Records Block Start
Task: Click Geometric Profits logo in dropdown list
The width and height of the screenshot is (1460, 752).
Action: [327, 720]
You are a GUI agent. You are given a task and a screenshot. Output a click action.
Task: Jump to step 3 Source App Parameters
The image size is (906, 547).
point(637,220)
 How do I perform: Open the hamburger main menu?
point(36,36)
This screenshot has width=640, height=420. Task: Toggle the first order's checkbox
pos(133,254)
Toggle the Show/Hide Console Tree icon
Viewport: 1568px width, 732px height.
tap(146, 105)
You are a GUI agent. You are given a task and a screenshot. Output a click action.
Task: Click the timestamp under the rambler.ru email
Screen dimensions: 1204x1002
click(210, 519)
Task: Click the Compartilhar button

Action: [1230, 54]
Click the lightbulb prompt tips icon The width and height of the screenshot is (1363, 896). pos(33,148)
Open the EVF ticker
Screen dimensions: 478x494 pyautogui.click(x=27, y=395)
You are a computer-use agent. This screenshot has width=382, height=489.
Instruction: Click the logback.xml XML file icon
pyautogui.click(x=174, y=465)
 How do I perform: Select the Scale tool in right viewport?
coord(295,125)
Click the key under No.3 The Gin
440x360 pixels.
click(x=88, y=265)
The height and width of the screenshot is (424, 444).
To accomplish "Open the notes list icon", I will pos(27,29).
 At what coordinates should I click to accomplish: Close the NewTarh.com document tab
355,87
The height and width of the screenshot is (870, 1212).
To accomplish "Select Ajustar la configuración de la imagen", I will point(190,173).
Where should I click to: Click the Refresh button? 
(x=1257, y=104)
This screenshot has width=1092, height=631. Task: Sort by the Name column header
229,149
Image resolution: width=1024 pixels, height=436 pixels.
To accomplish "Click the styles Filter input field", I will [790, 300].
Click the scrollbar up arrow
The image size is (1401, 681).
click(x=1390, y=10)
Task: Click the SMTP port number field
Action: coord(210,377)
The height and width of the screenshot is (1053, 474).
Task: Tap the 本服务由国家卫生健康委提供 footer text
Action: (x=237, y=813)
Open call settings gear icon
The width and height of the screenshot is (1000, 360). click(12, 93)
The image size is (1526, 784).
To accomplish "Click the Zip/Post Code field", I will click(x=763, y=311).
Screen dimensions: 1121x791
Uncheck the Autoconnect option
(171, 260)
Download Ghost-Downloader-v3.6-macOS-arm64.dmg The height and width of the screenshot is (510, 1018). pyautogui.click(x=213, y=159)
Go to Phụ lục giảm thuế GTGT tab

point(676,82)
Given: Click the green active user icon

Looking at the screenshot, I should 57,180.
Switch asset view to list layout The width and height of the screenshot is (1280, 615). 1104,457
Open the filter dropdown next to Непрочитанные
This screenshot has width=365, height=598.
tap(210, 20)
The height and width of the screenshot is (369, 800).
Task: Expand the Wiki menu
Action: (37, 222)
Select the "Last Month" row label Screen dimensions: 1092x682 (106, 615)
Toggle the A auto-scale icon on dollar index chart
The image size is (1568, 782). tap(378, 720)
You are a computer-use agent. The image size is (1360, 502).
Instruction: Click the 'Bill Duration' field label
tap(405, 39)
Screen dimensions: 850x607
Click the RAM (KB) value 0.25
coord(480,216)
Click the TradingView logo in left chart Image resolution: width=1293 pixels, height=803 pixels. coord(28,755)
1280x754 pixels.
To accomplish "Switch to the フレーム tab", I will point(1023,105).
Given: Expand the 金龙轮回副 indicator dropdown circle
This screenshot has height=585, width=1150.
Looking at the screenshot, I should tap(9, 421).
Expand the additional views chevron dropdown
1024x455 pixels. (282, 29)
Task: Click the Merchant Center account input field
Records Block End
Write out the records above again, keeping each one identical to the original.

- Answer to the problem:
Task: Click Geometric Profits logo in dropdown list
The width and height of the screenshot is (1460, 752).
Action: [327, 720]
You are a GUI agent. You are given a task and a screenshot. Output a click action.
Task: Jump to step 3 Source App Parameters
The image size is (906, 547).
point(637,220)
 How do I perform: Open the hamburger main menu?
point(36,36)
This screenshot has width=640, height=420. Task: Toggle the first order's checkbox
pos(133,254)
Toggle the Show/Hide Console Tree icon
Viewport: 1568px width, 732px height.
tap(146, 105)
You are a GUI agent. You are given a task and a screenshot. Output a click action.
Task: Click the timestamp under the rambler.ru email
Screen dimensions: 1204x1002
click(210, 519)
Task: Click the Compartilhar button

Action: [1230, 54]
Click the lightbulb prompt tips icon The width and height of the screenshot is (1363, 896). pos(33,148)
Open the EVF ticker
Screen dimensions: 478x494 pyautogui.click(x=27, y=395)
You are a computer-use agent. This screenshot has width=382, height=489.
Instruction: Click the logback.xml XML file icon
pyautogui.click(x=174, y=465)
 How do I perform: Select the Scale tool in right viewport?
coord(295,125)
Click the key under No.3 The Gin
440x360 pixels.
click(x=88, y=265)
The height and width of the screenshot is (424, 444).
To accomplish "Open the notes list icon", I will pos(27,29).
 At what coordinates should I click to accomplish: Close the NewTarh.com document tab
355,87
The height and width of the screenshot is (870, 1212).
To accomplish "Select Ajustar la configuración de la imagen", I will point(190,173).
Where should I click to: Click the Refresh button? 
(x=1257, y=104)
This screenshot has width=1092, height=631. Task: Sort by the Name column header
229,149
Image resolution: width=1024 pixels, height=436 pixels.
To accomplish "Click the styles Filter input field", I will [790, 300].
Click the scrollbar up arrow
The image size is (1401, 681).
click(x=1390, y=10)
Task: Click the SMTP port number field
Action: coord(210,377)
The height and width of the screenshot is (1053, 474).
Task: Tap the 本服务由国家卫生健康委提供 footer text
Action: (x=237, y=813)
Open call settings gear icon
The width and height of the screenshot is (1000, 360). click(12, 93)
The image size is (1526, 784).
To accomplish "Click the Zip/Post Code field", I will click(x=763, y=311).
Screen dimensions: 1121x791
Uncheck the Autoconnect option
(171, 260)
Download Ghost-Downloader-v3.6-macOS-arm64.dmg The height and width of the screenshot is (510, 1018). pyautogui.click(x=213, y=159)
Go to Phụ lục giảm thuế GTGT tab

point(676,82)
Given: Click the green active user icon

Looking at the screenshot, I should 57,180.
Switch asset view to list layout The width and height of the screenshot is (1280, 615). 1104,457
Open the filter dropdown next to Непрочитанные
This screenshot has width=365, height=598.
tap(210, 20)
The height and width of the screenshot is (369, 800).
Task: Expand the Wiki menu
Action: (37, 222)
Select the "Last Month" row label Screen dimensions: 1092x682 (106, 615)
Toggle the A auto-scale icon on dollar index chart
The image size is (1568, 782). tap(378, 720)
You are a computer-use agent. The image size is (1360, 502).
Instruction: Click the 'Bill Duration' field label
tap(405, 39)
Screen dimensions: 850x607
Click the RAM (KB) value 0.25
coord(480,216)
Click the TradingView logo in left chart Image resolution: width=1293 pixels, height=803 pixels. coord(28,755)
1280x754 pixels.
To accomplish "Switch to the フレーム tab", I will point(1023,105).
Given: Expand the 金龙轮回副 indicator dropdown circle
This screenshot has height=585, width=1150.
Looking at the screenshot, I should tap(9, 421).
Expand the additional views chevron dropdown
1024x455 pixels. (282, 29)
Task: Click the Merchant Center account input field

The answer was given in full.